LMBV-Sanierer Zschieder spricht von einem „Ewigkeitsproblem“: Die nächsten 50 bis 100 Jahre würde der Eisenhydroxidschlamm die Sanierer auf Trapp halten. „Unsere Strategie ist, einen Schutzgürtel um das Biosphärenreservat Spreewald zu errichten“. Später soll eine Art Endlager für den Eisenschlamm errichtet werden – mindestens 2.500 Tonnen jährlich. „Aktuell kostet das 75 Euro pro Tonne“, sagt Zschieder, der einräumt, dass die Preise „ins Unermessliche“ steigen werden.

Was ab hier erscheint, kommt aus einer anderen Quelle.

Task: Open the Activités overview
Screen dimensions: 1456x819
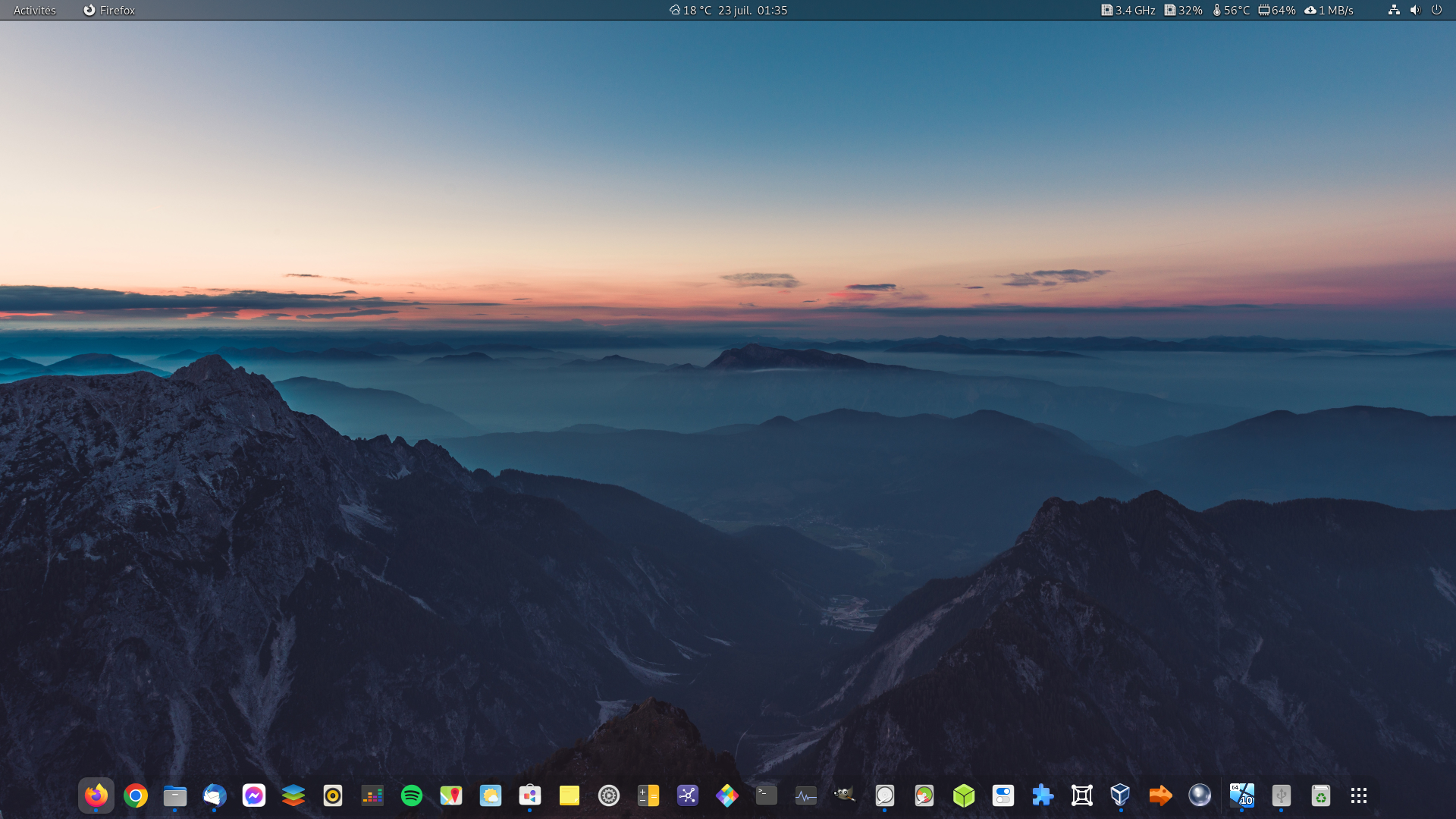Action: click(35, 10)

„Die Verantwortlichen behaupten immer: Für die menschliche Gesundheit sei der Eisenocker unbedenklich“, sagt Sabine Niels, bündnisgrüne Landtagsabgeordnete und dort für Bergrecht zuständig. „Für die Umwelt aber hat der Eisenocker katastrophale Auswirkungen: Er verklebt Fischen die Kiemen, versauert die Gewässer, tötet jedes Element einer aquaren Lebenswelt.“ Jede weitere Abraumkippe, jeder neue Tagebau, verlagert das Problem weitere 100 Jahre in die Zukunft. Ministerpräsident Platzeck will drei neue Braunkohlefelder erschließen, damit, so Niels, „der Spreewald auch noch in 150 Jahren ein Eisenproblem hat“.

„Das Problem wurde von der Politik genauso wie vom Bergbau komplett unterschätzt“, sagt Gisela Kallenbach, umweltpolitische Sprecherin der Bündnisgrünen in Sachsen. Im Mitteldeutschen Braunkohlegebiet bei Leipzig sind die Flüsse Elster und Pleiße betroffen. Völlig ungeklärt sei, wer die Zusatzkosten übernimmt.

Zum Beispiel im unbeteiligten Berlin: „Sehr viel Trinkwasser wird dort aus Uferfiltrat gewonnen. Stellenweise ist schon eine Sulfatbelastung von 700 Milligramm je Liter gemessen worden, der Grenzwert im Trinkwasser liegt aber bei 250 Milligramm“, erläutert Gisela Kallenbach. Die bedeute: Berlin muss vielleicht demnächst deutlich mehr Klär-Aufwand für sein Trinkwasser betreiben. Die Kosten aber trage dafür weder Vattenfall noch das Land Brandenburg. Kallenbach: „Das zahlen die Berliner“.